GOLDEN paints are well known for their acrylics but have recently released a new line of watercolors dubbed Qor Modern Watercolors. They claim that these watercolors use a unique binder called Aquazol   which could hold greater amounts of pigment than the traditional watercolors using Gum Arabic as a binder.

Obviously, I couldn't help being the curious cat and decided to request samples from their website for review/comparison. Disclaimer: I was NOT sponsored for reviewing this line of paint. All samples were provided freely and publicly from the website at QorColors.com/Sample 

 Photo of the sample cards from QorColors.com

Photo of the sample cards from QorColors.com

A few marketing points that really captured my attention was that these paints supposedly dried they way they looked when wet and that they are the brightest and "offers artists color strength, range, versatility unmatched in the history of watercolors"

I immediantely signed up for a dot sample card of the "Introductory Colors Card" and "High Chroma Colors Card"

A few weeks later, they arrived in my mailbox!

 Super excited!

Super excited!

Introductory Card Samples - Featuring: Indian Yellow, Cerulean Blue Chromium, Permanent Alizarin Crimson, Pyrrole Red Light, Ultramarine Blue

Introductory set - I love the Pyrrole Red Light!

The introductory sample card came with the basics and I loved the Ultramarine Blue and Pyrrole Red Light the best out of the mix.

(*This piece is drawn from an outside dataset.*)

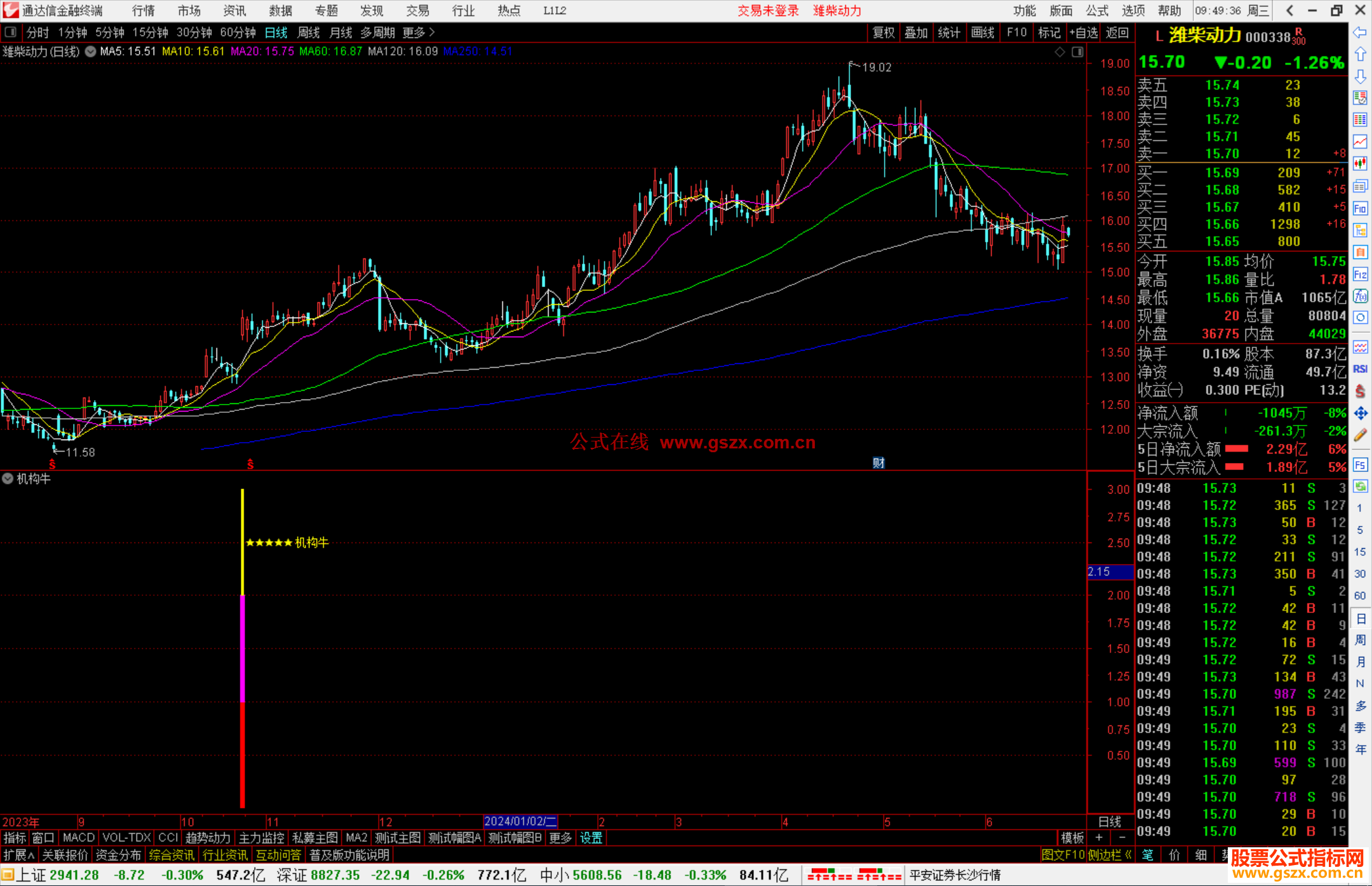Click the four-way move arrows icon
The width and height of the screenshot is (1372, 886).
(x=1360, y=413)
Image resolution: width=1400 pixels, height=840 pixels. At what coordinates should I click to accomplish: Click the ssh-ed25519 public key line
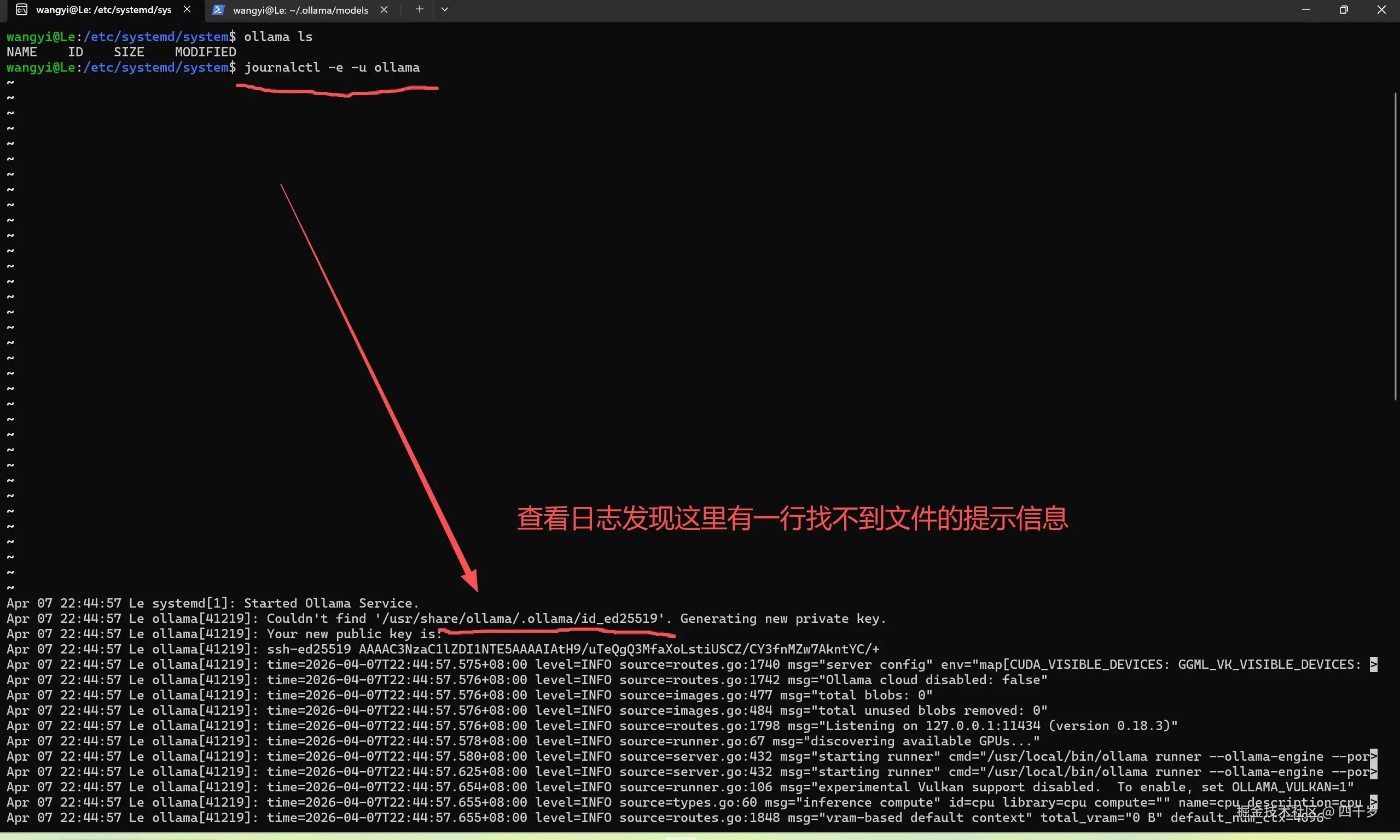573,649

I decided to compare them to my Winsor & Newton paints.

The first row are Qor watercolors, second row is W&N and the third are all M.Graham paints. 

When compared to the W&N line for similar paints, Qor came in near quality if not better for some pigments. The Ultramarine blue was just as vivid as the W&N French Ultramarine blue. Out of the Permanent Alizarin Crimson paints, Qor leaned more on the pink-ish side for color intensity than the darker Winsor Red Deep and Graham's Perm. Alizarin Crimson. However, Winsor & Newton's Burnt Sienna is still the most saturated and lovely by far. Qor's Burnt Sienna is more of a sand brown in comparison but still beautiful for anyone who have not invested in a watercolor brand yet.  My second set came a few days later!

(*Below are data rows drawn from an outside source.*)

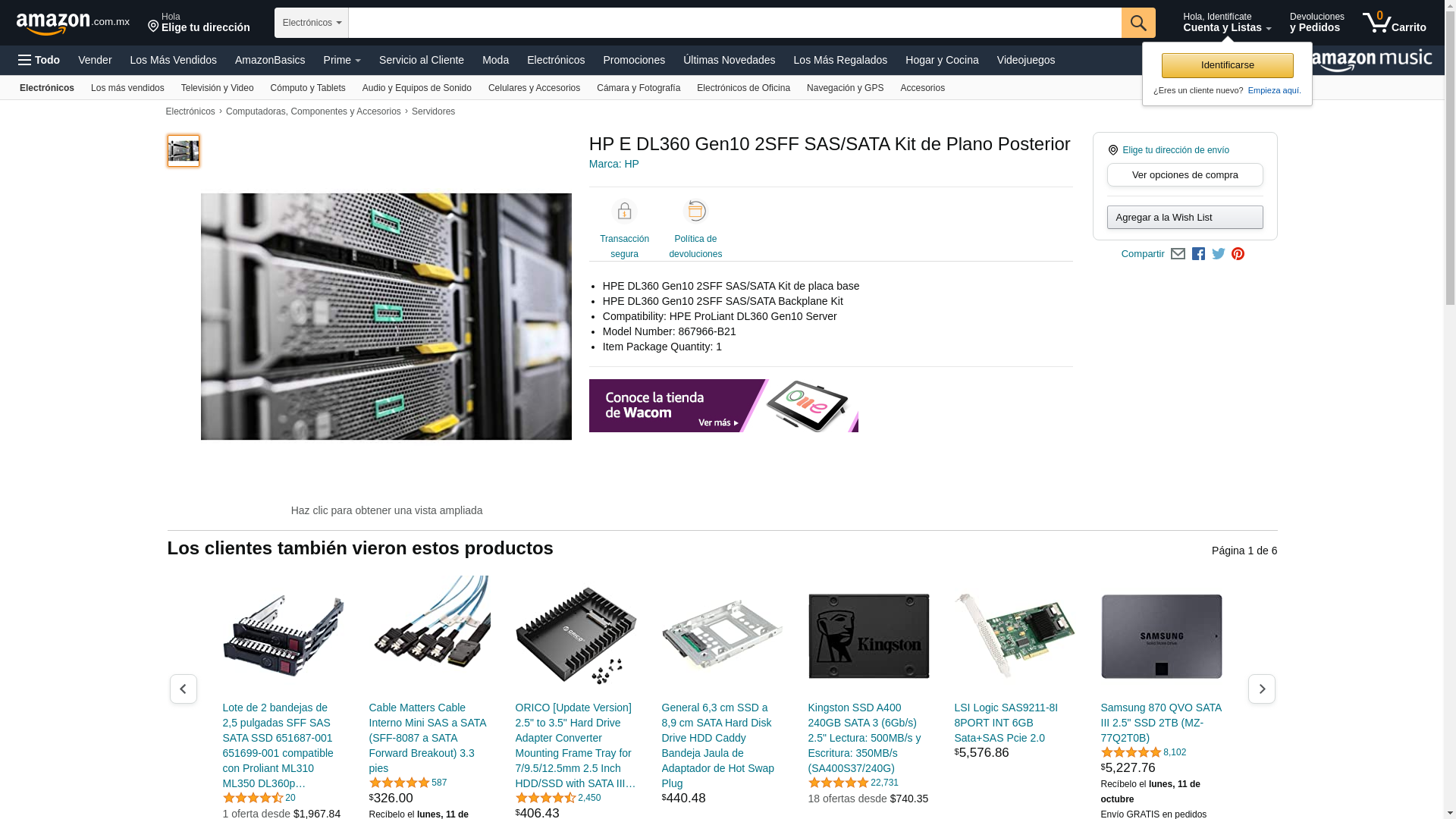Go to next carousel page arrow
This screenshot has height=819, width=1456.
(1261, 689)
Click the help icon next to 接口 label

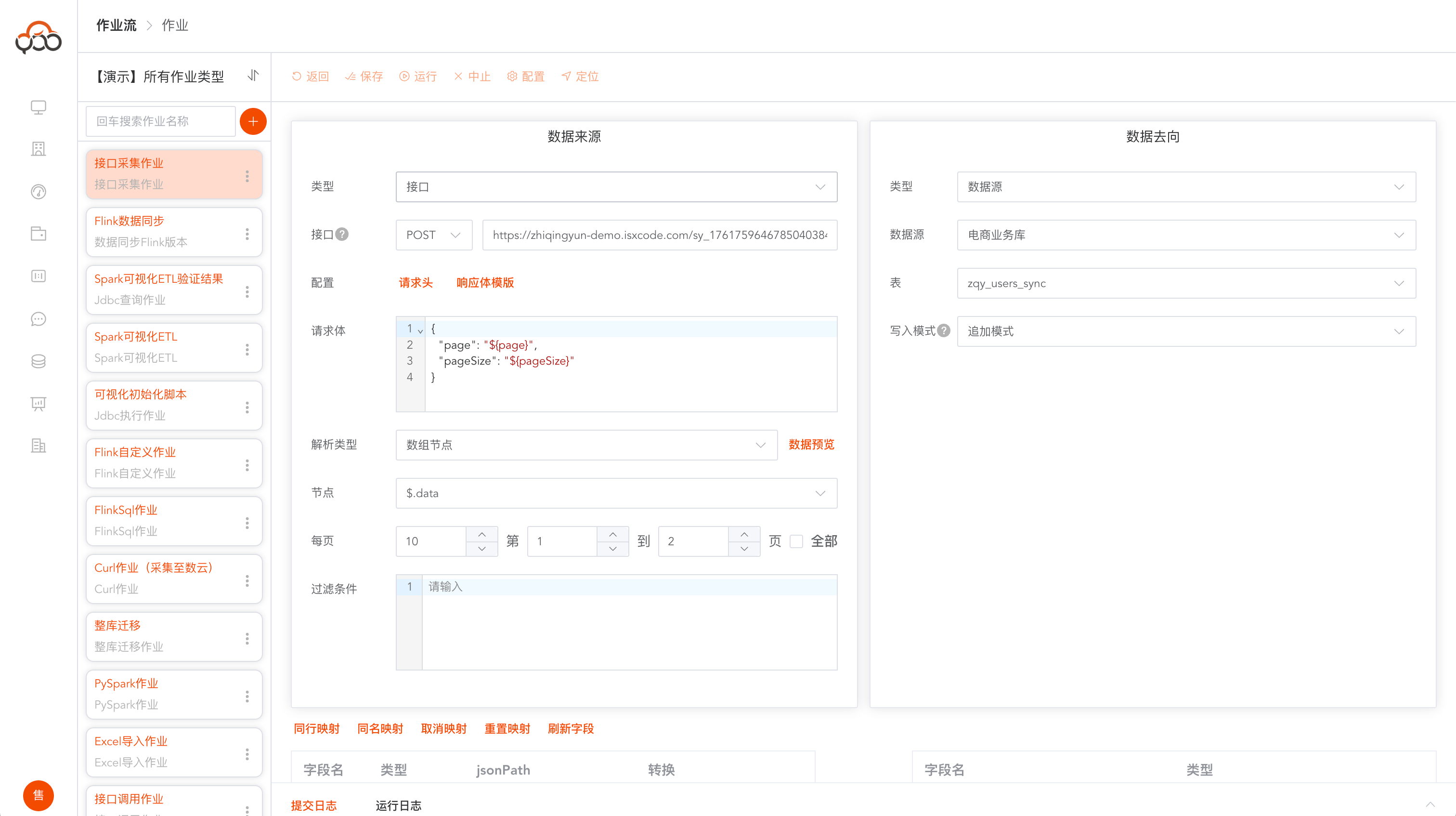[342, 234]
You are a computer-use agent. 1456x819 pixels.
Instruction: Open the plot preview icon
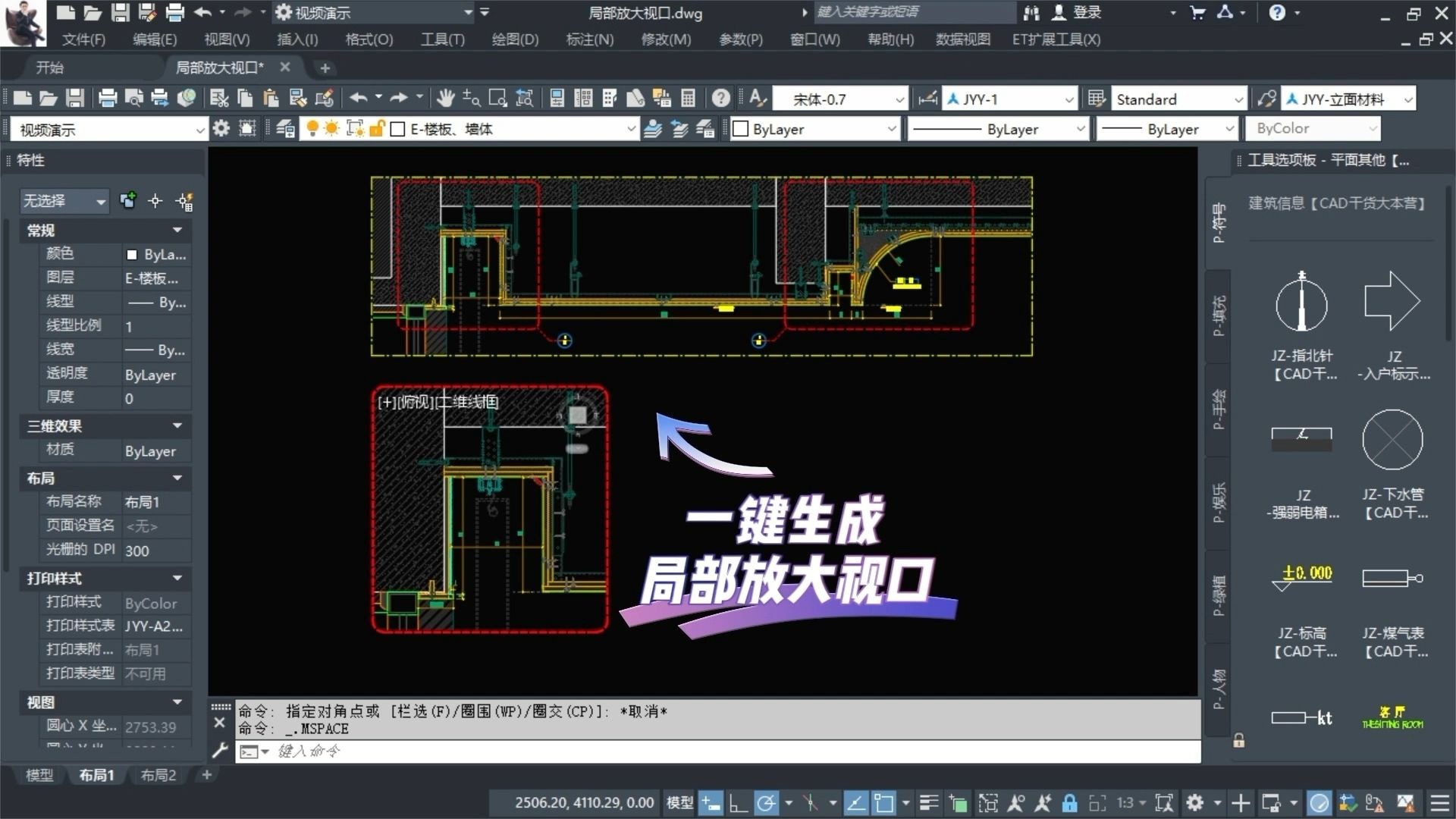pos(133,98)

High Chroma Color Card - Featuring: Cobalt Teal, Green Gold, Dioxazine Purple, Quinacridone Magenta, Quinacridone Gold, Transparent Pyrrole Orange

The High Chroma set was the one that made my heart flip flop when I opened it up in the mail. All of the colors are immensely pigmented and bright. Qor ranked #1 for the Cobalt Teal and Quin Magenta compared to the other brands I had. The Dioxazine Purple was extremely similar to the W&N's version.  

Overall chart comparison of all 3 brands. Only similar types of paint colors were used for comparison with equal parts water to paint ratio for a fair review.

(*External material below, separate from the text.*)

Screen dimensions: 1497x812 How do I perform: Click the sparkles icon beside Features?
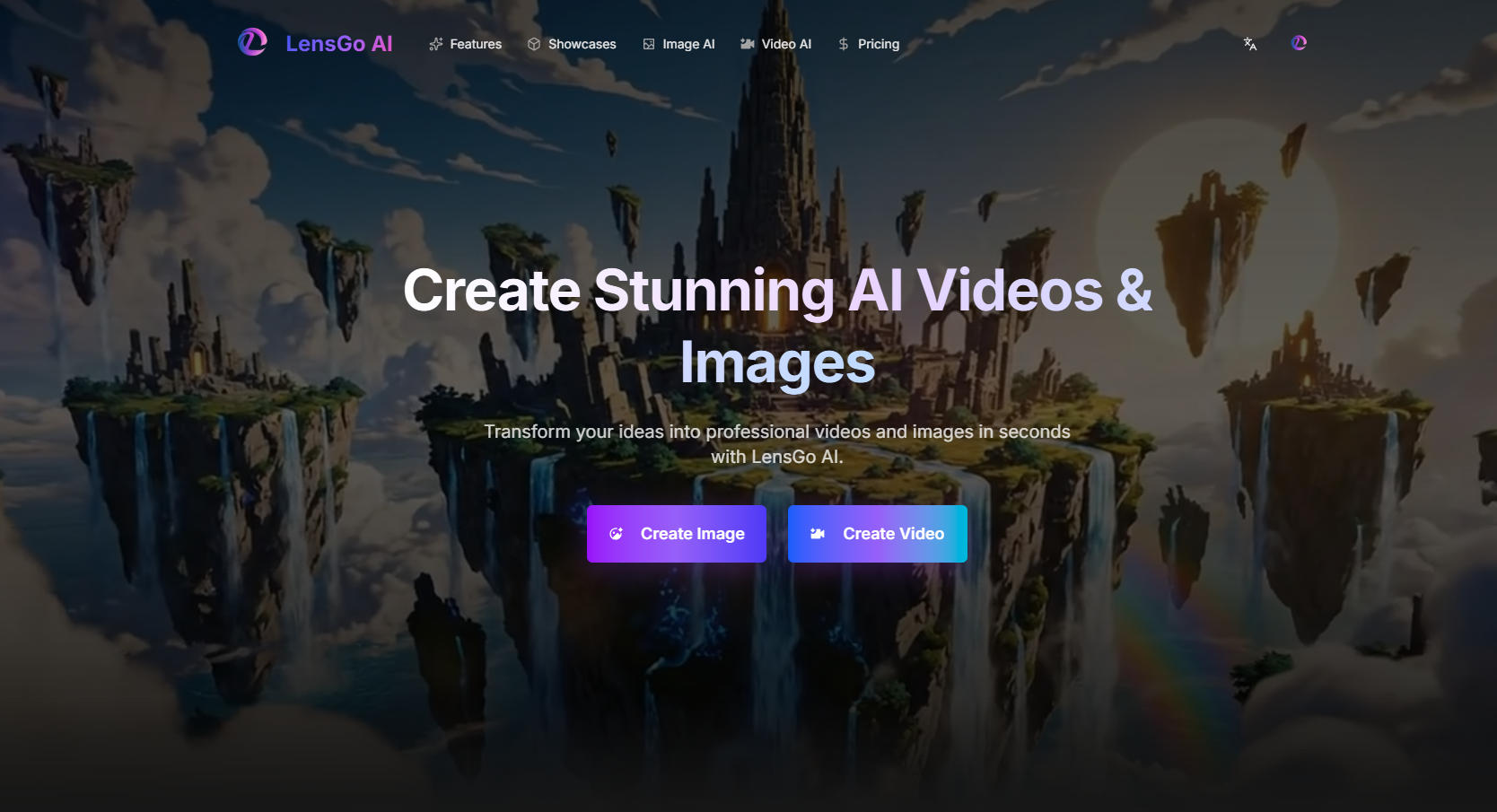tap(436, 43)
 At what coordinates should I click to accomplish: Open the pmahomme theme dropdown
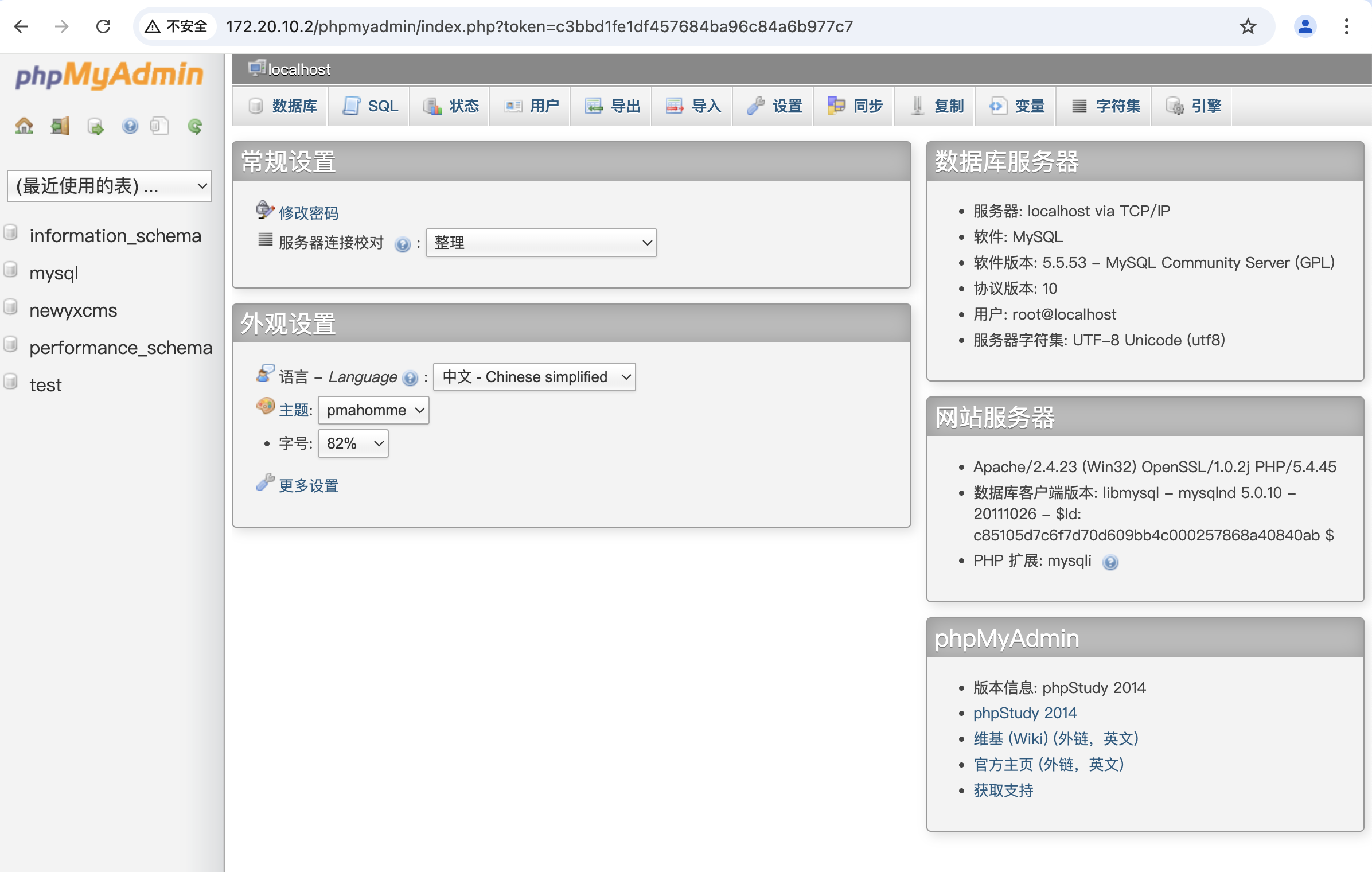point(373,410)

Summary: Overall, I did enjoy some of the colors that Qor offers but was not entirely impressed with the new line. They are immensely saturated and bright. However, they are just as good as W&N if you have already invested in this brand. Qor does handle a bit differently than my other watercolor brands with the paint drying true-to-color as it would look when wet.

The only downfall is the pricing to mL which deters me from buying them. In NYC, they are currently $12 for a series one 11mL tube (series2-3 are upwards of $14+) and they do not come in larger tubes. I assume that because you use less amount of paint and more water to dilute the intensity - this would be a decent price. Maybe I'll go out and buy a few tubes when I run out of Winsor and Newton or M. Graham watercolors but I do not see the need to completely switch over when my current palette holds very same/similar paint colors.